Neu in der Akademie: Prof. Dr. Katrin Kogman-Appel (Klasse für Geisteswissenschaften)

Von der Logik kulturellen Wandels: Handgefertigte hebräische Gebetsbücher waren eine frühe Form öffentlicher Kunst – bis der Buchdruck diese Kunst und mit ihr ganze Gesellschaften veränderte. Mit diesen Prozessen befasst sich Prof. Dr. Katrin Kogman-Appel am Institut für Jüdische Studien der Universität Münster. Zu ihrer Berufung fand sie schon als Neunjährige, in der Wiener Unterwelt.

Porträt Prof. Dr. Katrin Kogman-Appel

Foto: Nordrhein-Westfälische Akademie der Wissenschaften und der Künste / Engel-Albustin 2024

Mein erstes Geld verdiente ich ... sehr unspektakulär. In den 1970er Jahren gab es für Mädchen vor allem Babysitten und Nachhilfe.

Heute bin ich ... Judaistin und Kunsthistorikerin. Ich unterrichte und forsche zur Buchgeschichte, vor allem zur jüdischen Buchgeschichte des Mittelalters und der frühen Neuzeit.

Wenn mich Menschen außerhalb meines Fachbereichs fragen, was ich beruflich mache, antworte ich ..., dass ich mich mit etwas beschäftige, von dem die meisten nicht einmal wissen, dass es existiert; mit hebräischen Handschriften aus dem Mittelalter, von denen es einige zum Teil reich ornamentierte, aber auch illustrierte Exemplare gibt. Das sind großformatige Gebetsbücher, die in Synagogen zu Feiertagen für die Öffentlichkeit aufgelegen haben. Ich würde sagen, sie waren eine primäre Form der öffentlichen Kunst. In der frühen Neuzeit kam der Buchdruck auf und auch damals hat es mitunter Vorbehalte gegenüber der neuen Technologie gegeben. Aufwendig und schön gestaltete Handschriften konnten oft (auch) als Statussymbol gelten, eine Funktion, die gedruckte Bücher nicht erfüllen konnten. Zudem gab es einzelne Gelehrte, die fürchteten, dass das Ritualgesetz, das immer sehr flexibel gehandhabt wurde, durch die Druckkultur versteinern könnte. Dafür mussten Lösungen gefunden werden. Ich bemühe mich zu verstehen, worin diese Lösungen bestanden haben und warum sie sich durchgesetzt haben.

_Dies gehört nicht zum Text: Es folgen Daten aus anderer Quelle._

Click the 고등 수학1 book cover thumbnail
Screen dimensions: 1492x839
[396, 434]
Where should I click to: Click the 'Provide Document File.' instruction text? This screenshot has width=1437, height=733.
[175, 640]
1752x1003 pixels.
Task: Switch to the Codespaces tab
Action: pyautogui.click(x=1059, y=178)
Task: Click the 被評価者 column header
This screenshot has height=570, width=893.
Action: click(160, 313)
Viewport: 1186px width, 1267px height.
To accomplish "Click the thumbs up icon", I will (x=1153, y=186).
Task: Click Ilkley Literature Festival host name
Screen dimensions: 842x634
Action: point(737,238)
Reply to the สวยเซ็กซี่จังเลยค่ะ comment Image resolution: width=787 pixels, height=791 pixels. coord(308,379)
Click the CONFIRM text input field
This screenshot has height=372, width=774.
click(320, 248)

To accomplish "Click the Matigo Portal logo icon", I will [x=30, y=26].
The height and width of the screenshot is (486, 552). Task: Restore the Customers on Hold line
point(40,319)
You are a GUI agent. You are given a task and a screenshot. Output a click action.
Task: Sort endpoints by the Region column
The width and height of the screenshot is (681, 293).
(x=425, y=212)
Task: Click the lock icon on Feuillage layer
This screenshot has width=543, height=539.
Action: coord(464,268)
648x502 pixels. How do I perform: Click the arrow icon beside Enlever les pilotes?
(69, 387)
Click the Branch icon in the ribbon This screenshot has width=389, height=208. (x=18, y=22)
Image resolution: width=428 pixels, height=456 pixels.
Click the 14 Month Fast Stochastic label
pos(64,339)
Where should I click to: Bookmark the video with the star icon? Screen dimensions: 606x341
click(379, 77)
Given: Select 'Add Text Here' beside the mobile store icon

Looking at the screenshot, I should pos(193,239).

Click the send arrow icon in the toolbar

An meiner Arbeit schätze ich besonders ..., dass mir niemals langweilig ist. Es gibt einen rabbinischen Aus- druck aus dem 16. Jahrhundert: „Gute Fragen sind die halbe Weisheit.“ Viele Wissenschaftlerinnen und Wissenschaftler kennen das Gefühl, wenn sie endlich hinter etwas kommen, über das sie viele Jahre nachgedacht haben.

Dass ich Wissenschaftlerin werden wollte, wusste ich ... schon als Kind. Mein Vater hatte mich als Neun- jährige zu einer römischen Ausgrabung in Wien mit- genommen. Es gab viele Ziegelsteine und Neonlicht, eigentlich war das total hässlich. Aber ich war fasziniert. Ich wollte auch etwas finden und mit altem Material arbeiten. Das mache ich nun.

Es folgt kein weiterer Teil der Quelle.